Retype the whole listing below exactly, keeping every picture out of it.

### Data under study:
================================

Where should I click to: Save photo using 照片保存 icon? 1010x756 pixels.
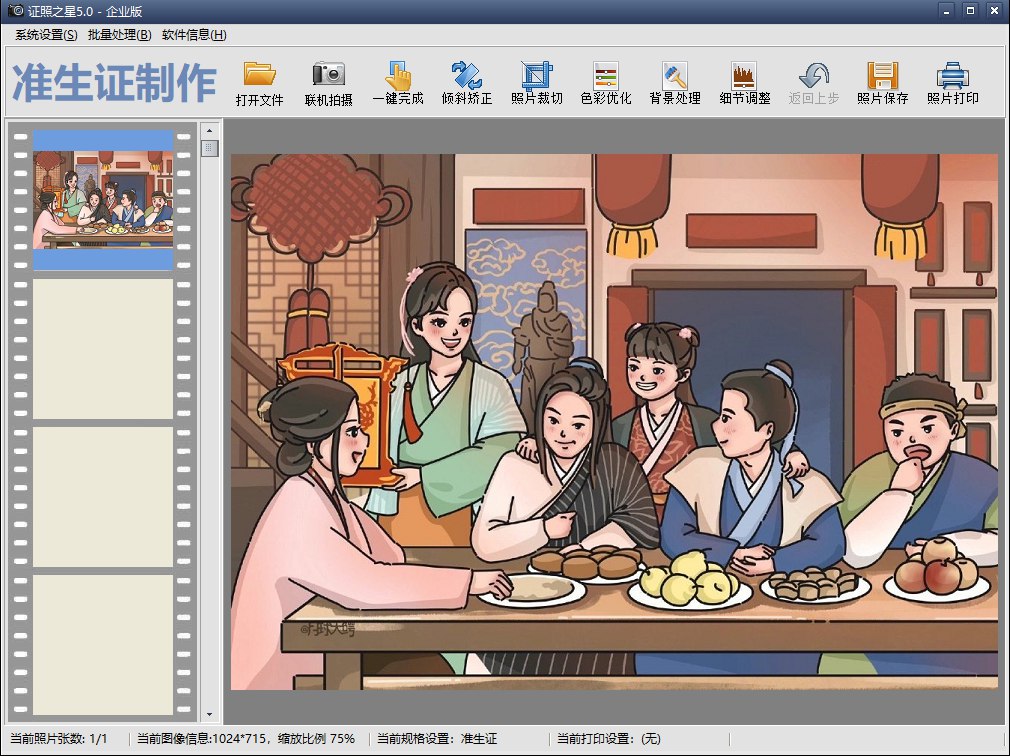coord(882,75)
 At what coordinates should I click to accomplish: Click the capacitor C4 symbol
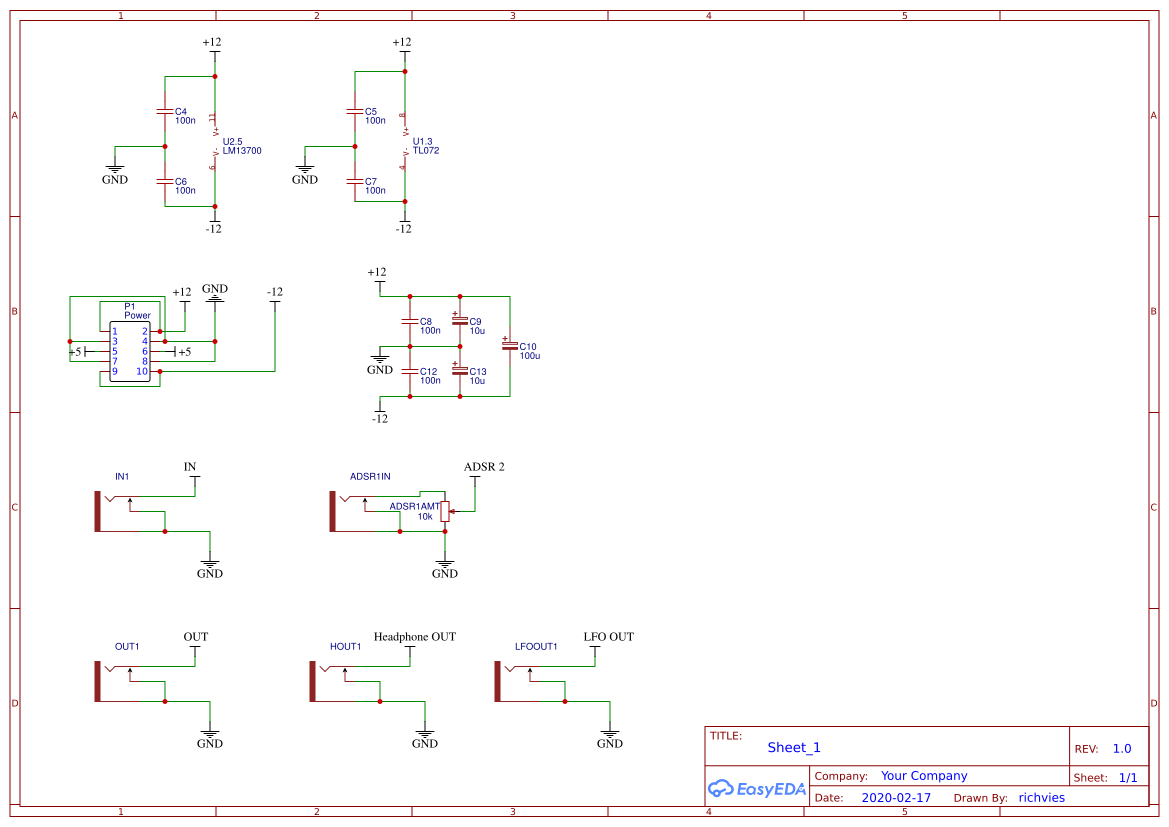[x=165, y=110]

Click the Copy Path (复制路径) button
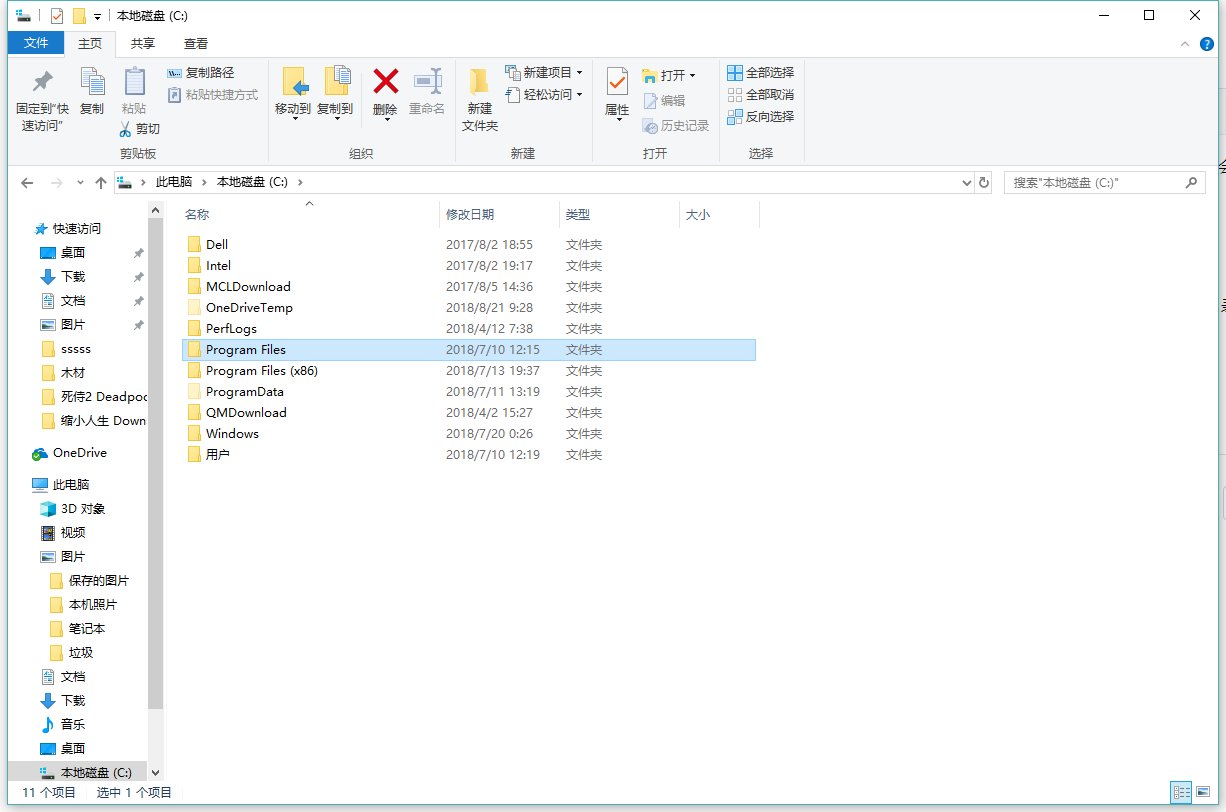pyautogui.click(x=201, y=73)
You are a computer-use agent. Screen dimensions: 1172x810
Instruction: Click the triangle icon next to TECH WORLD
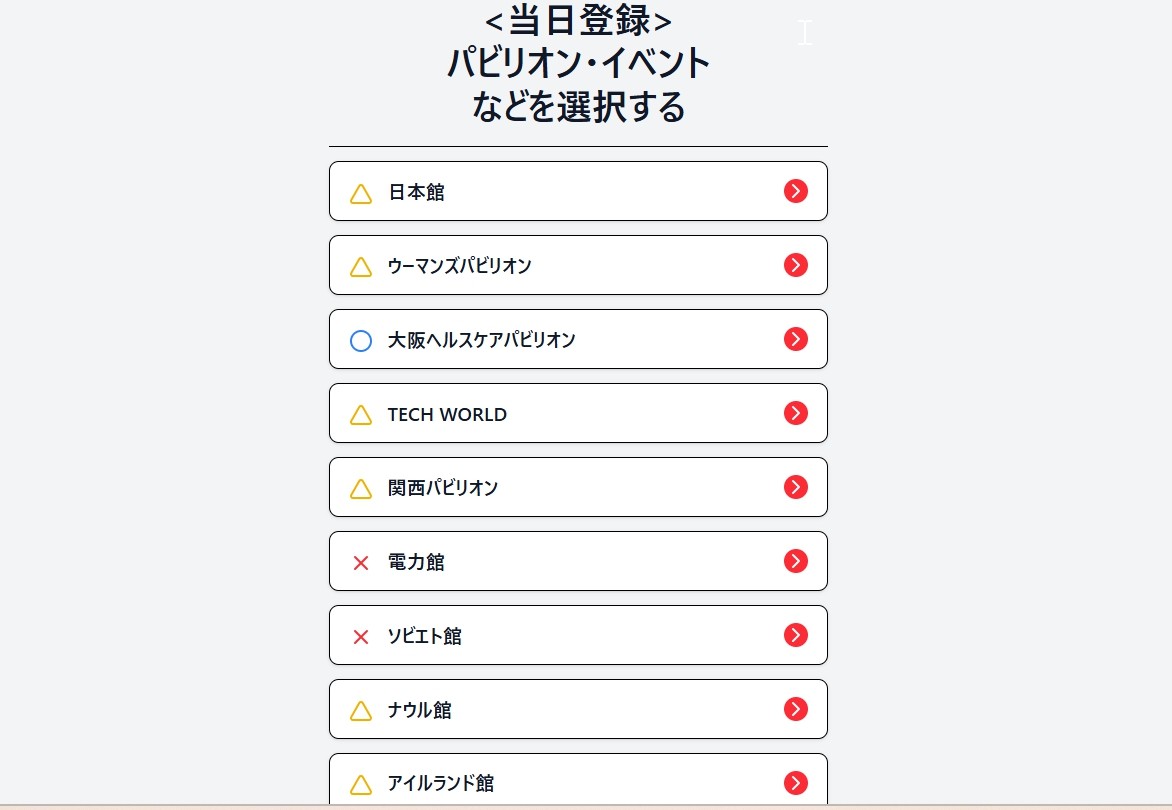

================================

### Task response:
Where should I click to: Save photo using 照片保存 icon? 1010x756 pixels.
coord(882,75)
 At what coordinates should I click to accomplish: Click the capacitor C4 symbol
[x=165, y=110]

Click the Copy Path (复制路径) button
pyautogui.click(x=201, y=73)
You are a computer-use agent. Screen dimensions: 1172x810
Instruction: Click the triangle icon next to TECH WORLD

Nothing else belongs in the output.